東京大学情報理工学系研究科コンピュータ科学専攻 2017年2月実施問題3

Author

kainoj, 祭音Myyura

Description

Consider the problem of sorting an array of integers using the heapsort algorithm. Assume that heapsort brings the minimum element to the front.

Answer the following questions.

(1) Heapsort consists of two phases. Explain what is to be performed in each phase.

(2) Consider sorting of the following array using heapsort.
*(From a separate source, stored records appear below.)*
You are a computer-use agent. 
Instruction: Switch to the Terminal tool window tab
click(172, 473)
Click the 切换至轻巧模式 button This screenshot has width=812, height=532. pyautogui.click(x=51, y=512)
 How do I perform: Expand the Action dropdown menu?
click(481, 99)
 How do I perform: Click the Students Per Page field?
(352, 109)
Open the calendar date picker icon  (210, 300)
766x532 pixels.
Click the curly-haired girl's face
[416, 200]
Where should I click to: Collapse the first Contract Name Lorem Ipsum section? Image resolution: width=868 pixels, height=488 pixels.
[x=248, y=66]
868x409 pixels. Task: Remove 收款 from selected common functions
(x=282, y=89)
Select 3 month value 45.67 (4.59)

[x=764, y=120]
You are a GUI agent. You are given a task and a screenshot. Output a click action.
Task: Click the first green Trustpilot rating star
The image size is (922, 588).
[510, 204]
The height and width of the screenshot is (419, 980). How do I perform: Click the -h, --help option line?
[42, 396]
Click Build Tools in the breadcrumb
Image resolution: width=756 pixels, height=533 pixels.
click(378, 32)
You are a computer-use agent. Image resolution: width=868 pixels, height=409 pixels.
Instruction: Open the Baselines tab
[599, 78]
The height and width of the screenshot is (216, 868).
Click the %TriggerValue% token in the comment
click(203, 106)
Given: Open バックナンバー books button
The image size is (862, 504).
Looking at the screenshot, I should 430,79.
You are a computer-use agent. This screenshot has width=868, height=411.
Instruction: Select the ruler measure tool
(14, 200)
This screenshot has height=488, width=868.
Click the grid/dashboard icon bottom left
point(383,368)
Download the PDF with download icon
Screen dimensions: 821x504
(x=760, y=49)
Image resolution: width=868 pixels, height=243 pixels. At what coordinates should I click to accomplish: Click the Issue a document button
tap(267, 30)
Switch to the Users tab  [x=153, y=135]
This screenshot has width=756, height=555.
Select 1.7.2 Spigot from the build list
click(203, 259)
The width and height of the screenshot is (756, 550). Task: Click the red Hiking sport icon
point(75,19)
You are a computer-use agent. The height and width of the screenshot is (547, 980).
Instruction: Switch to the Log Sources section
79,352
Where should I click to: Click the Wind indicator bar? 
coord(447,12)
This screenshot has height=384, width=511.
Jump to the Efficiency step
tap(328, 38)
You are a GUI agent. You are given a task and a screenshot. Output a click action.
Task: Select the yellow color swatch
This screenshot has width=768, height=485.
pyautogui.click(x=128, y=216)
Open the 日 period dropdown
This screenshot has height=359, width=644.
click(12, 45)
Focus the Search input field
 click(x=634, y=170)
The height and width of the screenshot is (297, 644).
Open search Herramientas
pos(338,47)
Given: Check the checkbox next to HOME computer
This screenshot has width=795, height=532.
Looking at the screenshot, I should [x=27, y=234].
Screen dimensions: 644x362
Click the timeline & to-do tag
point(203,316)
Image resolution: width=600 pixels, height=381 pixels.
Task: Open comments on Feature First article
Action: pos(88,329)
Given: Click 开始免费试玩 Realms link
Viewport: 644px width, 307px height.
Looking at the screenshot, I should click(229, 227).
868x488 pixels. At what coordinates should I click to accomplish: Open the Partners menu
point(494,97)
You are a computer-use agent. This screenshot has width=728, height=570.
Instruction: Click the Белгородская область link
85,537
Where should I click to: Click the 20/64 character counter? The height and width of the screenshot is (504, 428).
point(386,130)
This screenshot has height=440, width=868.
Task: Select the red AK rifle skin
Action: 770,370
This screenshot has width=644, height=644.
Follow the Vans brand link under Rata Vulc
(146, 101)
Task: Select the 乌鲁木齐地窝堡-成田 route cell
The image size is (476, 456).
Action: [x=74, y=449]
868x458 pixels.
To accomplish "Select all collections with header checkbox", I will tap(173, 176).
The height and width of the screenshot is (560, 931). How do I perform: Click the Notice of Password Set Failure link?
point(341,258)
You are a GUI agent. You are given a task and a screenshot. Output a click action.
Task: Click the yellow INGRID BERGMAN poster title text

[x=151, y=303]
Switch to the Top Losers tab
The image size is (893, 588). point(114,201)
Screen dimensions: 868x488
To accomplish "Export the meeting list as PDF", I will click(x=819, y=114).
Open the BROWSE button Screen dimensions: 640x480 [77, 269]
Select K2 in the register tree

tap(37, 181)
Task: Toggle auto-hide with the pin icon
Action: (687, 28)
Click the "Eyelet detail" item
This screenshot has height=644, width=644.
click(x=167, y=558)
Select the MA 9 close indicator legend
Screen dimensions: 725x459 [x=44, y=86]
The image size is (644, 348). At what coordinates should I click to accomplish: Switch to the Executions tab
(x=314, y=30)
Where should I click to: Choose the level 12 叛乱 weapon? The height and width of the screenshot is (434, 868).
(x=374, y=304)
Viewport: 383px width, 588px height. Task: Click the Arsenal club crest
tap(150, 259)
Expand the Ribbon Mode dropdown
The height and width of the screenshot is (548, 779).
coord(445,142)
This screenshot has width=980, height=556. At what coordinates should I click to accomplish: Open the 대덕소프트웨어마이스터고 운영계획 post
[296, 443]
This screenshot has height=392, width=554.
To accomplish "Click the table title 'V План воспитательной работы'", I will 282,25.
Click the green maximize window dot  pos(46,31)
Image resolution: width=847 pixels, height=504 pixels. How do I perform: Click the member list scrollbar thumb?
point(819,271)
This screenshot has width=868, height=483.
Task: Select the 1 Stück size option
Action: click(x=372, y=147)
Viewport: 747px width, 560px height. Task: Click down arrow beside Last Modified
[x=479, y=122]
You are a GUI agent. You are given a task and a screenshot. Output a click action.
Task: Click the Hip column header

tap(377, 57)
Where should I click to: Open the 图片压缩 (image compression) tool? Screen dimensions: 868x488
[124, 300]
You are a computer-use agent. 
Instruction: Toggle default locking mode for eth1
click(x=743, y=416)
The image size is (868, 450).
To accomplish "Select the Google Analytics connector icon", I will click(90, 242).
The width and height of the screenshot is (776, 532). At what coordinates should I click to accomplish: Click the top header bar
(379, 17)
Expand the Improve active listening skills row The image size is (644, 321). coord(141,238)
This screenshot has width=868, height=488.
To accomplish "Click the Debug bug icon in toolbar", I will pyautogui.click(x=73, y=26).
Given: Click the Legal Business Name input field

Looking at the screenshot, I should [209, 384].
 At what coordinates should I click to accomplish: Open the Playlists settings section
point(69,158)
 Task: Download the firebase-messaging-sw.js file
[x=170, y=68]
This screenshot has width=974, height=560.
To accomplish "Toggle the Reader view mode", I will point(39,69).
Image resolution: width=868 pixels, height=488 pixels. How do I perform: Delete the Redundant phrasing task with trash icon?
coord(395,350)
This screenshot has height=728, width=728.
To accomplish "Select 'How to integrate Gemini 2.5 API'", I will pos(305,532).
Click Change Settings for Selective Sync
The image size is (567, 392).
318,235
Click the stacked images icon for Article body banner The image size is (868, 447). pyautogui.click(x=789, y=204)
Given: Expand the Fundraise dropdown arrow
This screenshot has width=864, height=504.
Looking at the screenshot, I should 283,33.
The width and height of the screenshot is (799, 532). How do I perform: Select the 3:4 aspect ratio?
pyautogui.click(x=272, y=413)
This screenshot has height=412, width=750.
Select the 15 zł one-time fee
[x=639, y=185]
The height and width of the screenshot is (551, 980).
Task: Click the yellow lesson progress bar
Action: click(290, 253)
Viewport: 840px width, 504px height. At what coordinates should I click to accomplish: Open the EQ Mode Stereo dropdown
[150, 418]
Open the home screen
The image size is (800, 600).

\[ (3, 8, 1, 5, 4, 9, 7) \]

Draw the tree structure of the heap just after the first phase.

(3) Answer the time complexity of each phase when sorting an array of length $n$. Explain the reason.

(4) Answer the time complexity of obtaining a sorted list of the smallest $k$ elements from an array of length $n$ using heapsort. Explain the reason.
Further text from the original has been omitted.